DSG Alexander J. Koopalethes
Trooper I Joseph G. DeMarino
Trooper I Clark T. Motley (Retired)
The events of Sept. 11, 2001, surrounding the World Trade Center disaster will forever be remembered for their horrific impact upon our country. This is certainly true for those who helped with the rescue effort on that day.
After learning that the first tower of the World Trade Center had been struck by terrorists, Sergeant Alex Koopalethes, Trooper Joe DeMarino and Trooper Clark Motley departed from Newark Bay Station in their 40-foot State Police patrol vessel and headed toward New York Harbor. While clearing the last buoy in Newark Bay, they watched as the second tower was struck and it too became engulfed in flames. The troopers arrived on scene and took a position on the Hudson River 50 yards west of North Cove Marina. They watched as the helpless people trapped in the upper floors of the towers jumped to their deaths.Then, the first tower began to collapse, forcing the vessel back to avoid the falling debris. As the dust and smoke cleared the troopers noticed that the injured were being brought into the marina and to an area along the Hudson River. Knowing that the marina was now unsafe because of its narrow access and proximity to the second tower, they maneuvered their vessel alongside the river bulkhead, just south of the marina, and from there began loading the wounded. They then ferried the wounded across the river where waiting ambulances relayed them to area hospitals.
Upon returning to their position, the troopers observed that the more critically injured, many on stretchers, were being assembled in North Cove Marina. Without hesitation, they entered the cove and began loading these seriously injured, which included many New York City firemen. Then, the second tower began to collapse, engulfing the boat in hot ash, concrete dust and debris. In zero visibility Trooper DeMarino navigated the boat out of the cove while Sergeant Koopalethes and Trooper Motley safeguarded the injured exposed on the rear deck of the vessel. Again, they made their way across the river to awaiting ambulances. They repeated this trip numerous times, being joined by other vessels in the harbor. More lives would have been lost had the aforementioned Troopers not reacted in a way indicative to the high expectations and sense of duty that is part of the New Jersey State Police tradition.

WORK ORDER A =>
In the account of the Sept. 11 rescue, edit everything from "DSG Alexander J." down to "on that day.", replacing "Retired" with "Ret.".
WORK ORDER B =>
In the account of the Sept. 11 rescue, where did the troopers first position their vessel after arriving on scene?
The listing that comes next is separate material with no connection to the account of the Sept. 11 rescue.

GIVEN DATA =>
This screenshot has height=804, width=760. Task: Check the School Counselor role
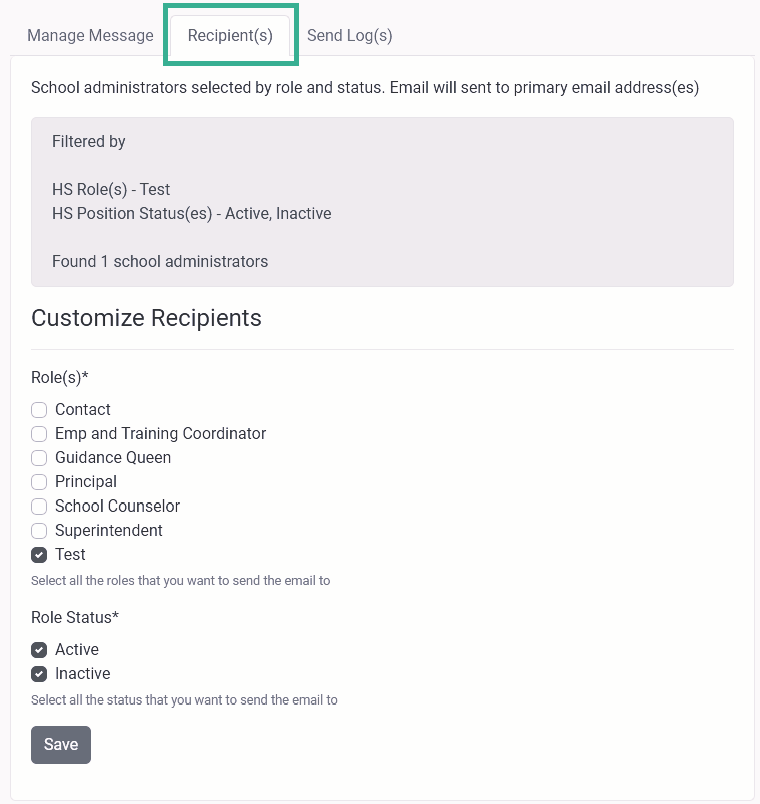tap(39, 507)
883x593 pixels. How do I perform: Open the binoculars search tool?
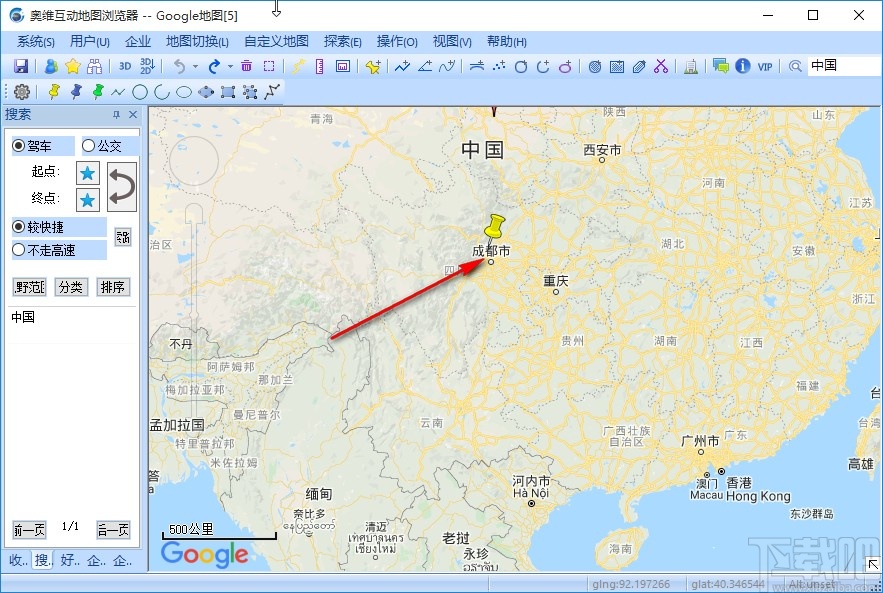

PROBLEM SOLUTION A =>
DSG Alexander J. Koopalethes
Trooper I Joseph G. DeMarino
Trooper I Clark T. Motley (Ret.)
The events of Sept. 11, 2001, surrounding the World Trade Center disaster will forever be remembered for their horrific impact upon our country. This is certainly true for those who helped with the rescue effort on that day.

PROBLEM SOLUTION B =>
On the Hudson River, 50 yards west of North Cove Marina.